King Juan Carlos Abdication
People take part in an anti-monarchist demonstration at Madrid's landmark Puerta del Sol Square, following the announcement of the abdication of Spain's King Juan Carlos Reuters

Spanish Prime Minister Mariano Rajoy announced on Monday morning that King Juan Carlos had abdicated in favour of his son Crown Prince Felipe.

The news caught everyone by surprise but the truth is that the popularity of the Spanish monarchy has been plummeting to its lowest level in memory, following recent scandals involving several royal family members.

Earlier this year, coinciding with the king's 76<sup>th birthday, El Mundo newspaper, the second-largest printed daily paper in Spain, published a poll that showed less than 50% backed the monarchy.

The announcement of the abdication was made just one week after the European Elections, where PP and PSOE, the parties which have been taking turns in power since 1977, failed to gather even 50% of the vote.

The third-most popular party at the elections was United Left (IU), followed by the newcomer Podemos (We Can). Both parties were among the first to demand a change after the king's abdication.

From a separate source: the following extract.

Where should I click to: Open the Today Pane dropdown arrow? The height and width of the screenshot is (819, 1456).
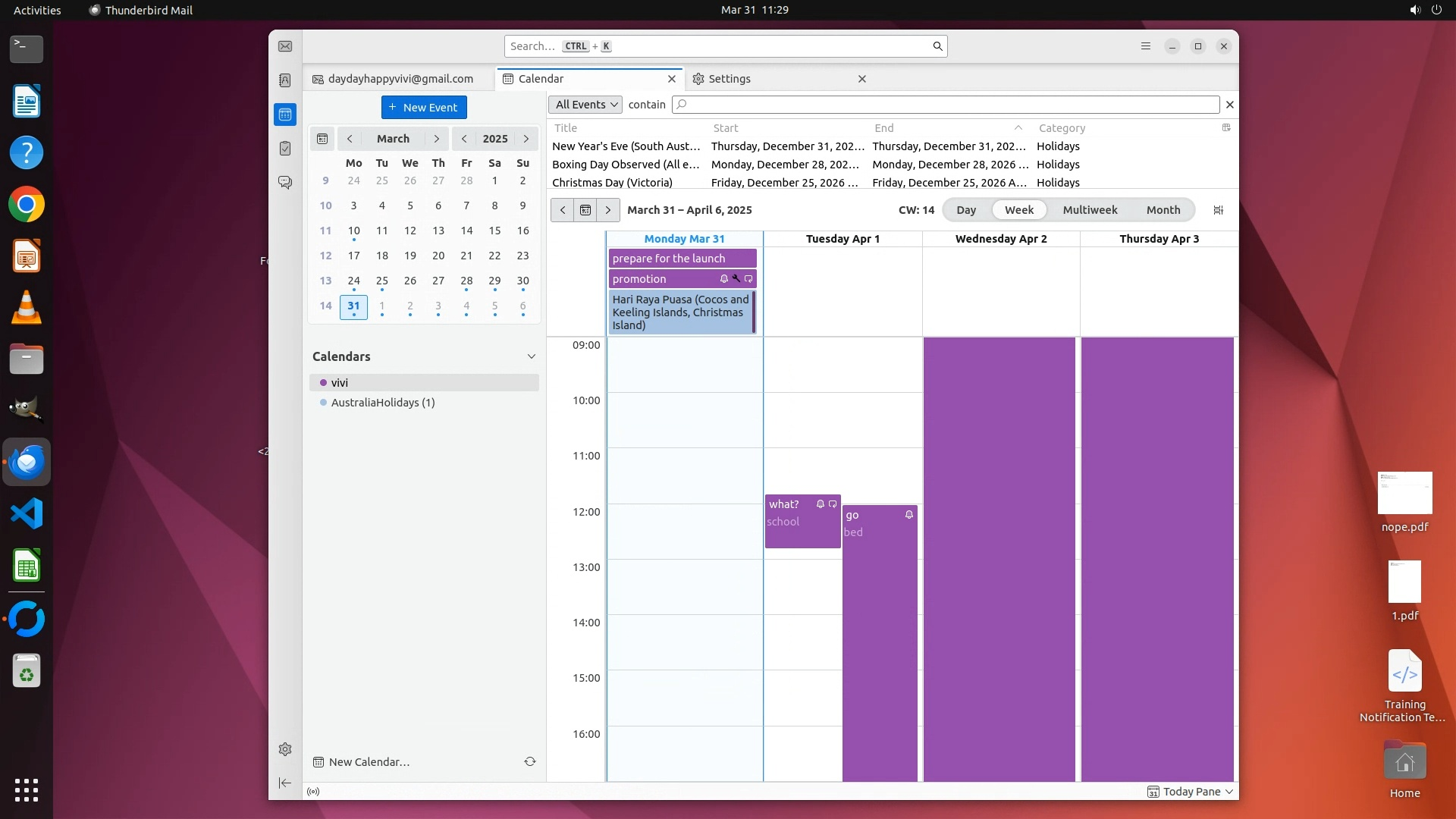click(1229, 792)
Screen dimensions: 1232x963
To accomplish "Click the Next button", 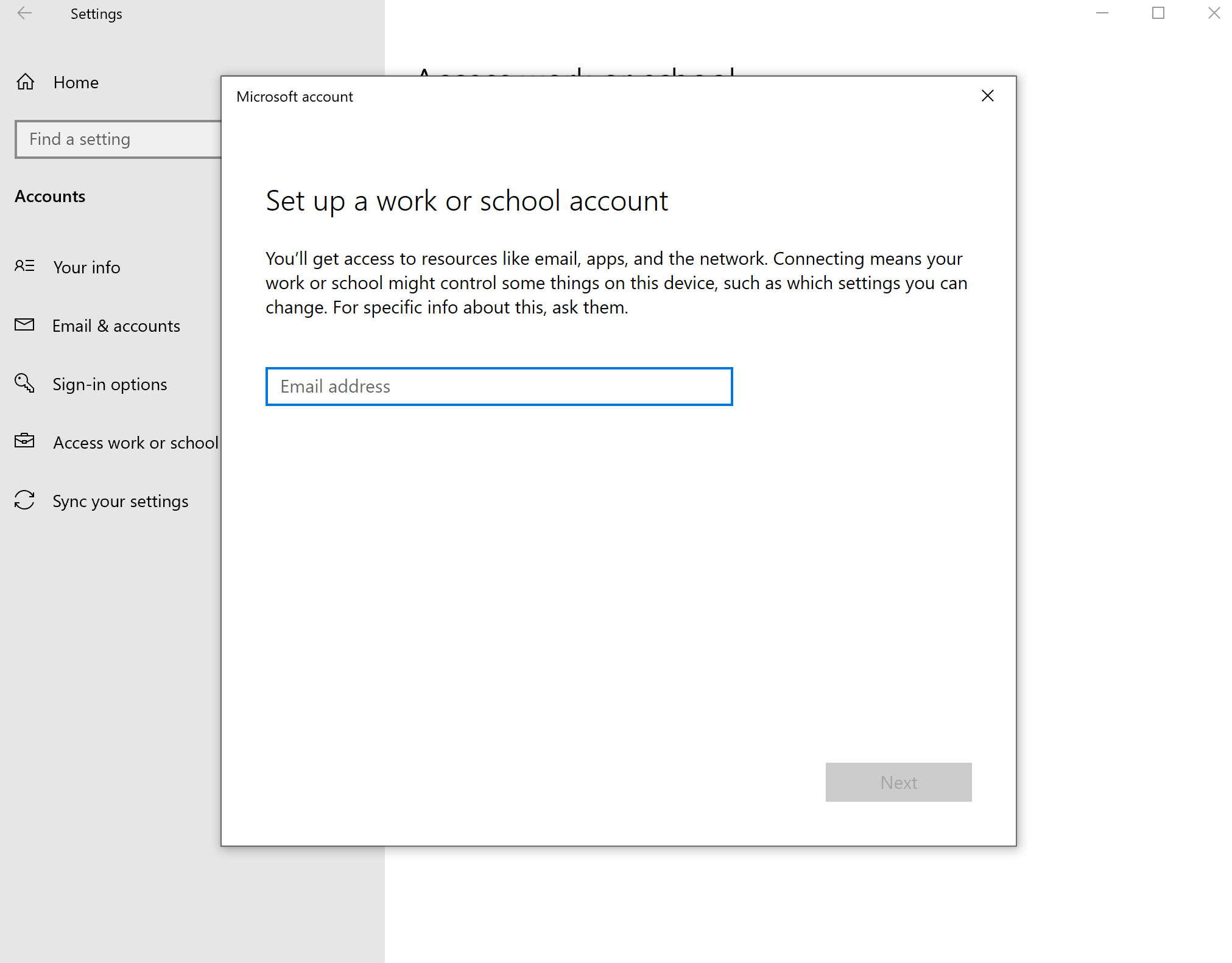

Cayo Lara, the 62-year-old leader of United Left, said that "It's inconceivable in the 21st century that we're still talking about blood rights", and added that "I grew grey hair dreaming with a Republic. I'm excited thinking that I might see a Republic before I die".

Pablo Iglesias, 35, who leads Podemos, said that "If Felipe de Borbon wants to be head of state, he should stand for election. Spaniards need to have the capacity to decide their future".

Even Nino Torre, general secretary of the Socialist Youth of Spain, the youth organisation of PSOE, told El Pais that they want a referendum. "If the majority wants a Republic, we will consider that this consultation should be the starting point for a constitutional reform" he said.

On Monday evening, thousands of people in more than 60 Spanish towns and cities took to the streets demanding a referendum on the future of the monarchy, encouraged by several online petitions.

"My kingdom started when I was young, in a very difficult period. We have had now had a long period of peace, freedom stability and progress" Juan Carlos said in his abdication speech.

"Today", he added, "a new generation must be at the forefront [of Spain]. Younger people with new energies [are needed] to undertake the reforms that the present juncture demands of us."

He is right. His kingdom started 39 years ago in a very delicate period. After Franco's dictatorship the country was scared and wary ahead of an uncertain future in which the memories and the wounds of the civil war were very present.

They voted the way they had to, and after that, Juan Carlos cemented his popularity bringing democracy and stopping an attempted coup.

But it's 2014 now, and the debt to the monarchy is paid. Today, there are a number of generations that have been born in a democratic Spain and for whom Francoism was only a couple of pages in their school history book.

spain king protests
People wave Republican flags during an anti-royalist demonstration in Oviedo after Spain's King Juan Carlos said he would abdicate. Reuters

Generations which comprise the majority of the population never voted for the 1978 Constitution. They don't have anything to do with pacts of silence or amnesty laws. They find hard to understand how the son of a king born in Rome - his family was exiled after it was deposed by the Second Republic - and later appointed by a dictator, has to inherit the crown without a referendum.

As Juan Carlos said, it's time for a new generation to take over. A generation of Spaniards for whom the word democracy also means voting on whether they want a republic or a monarchy.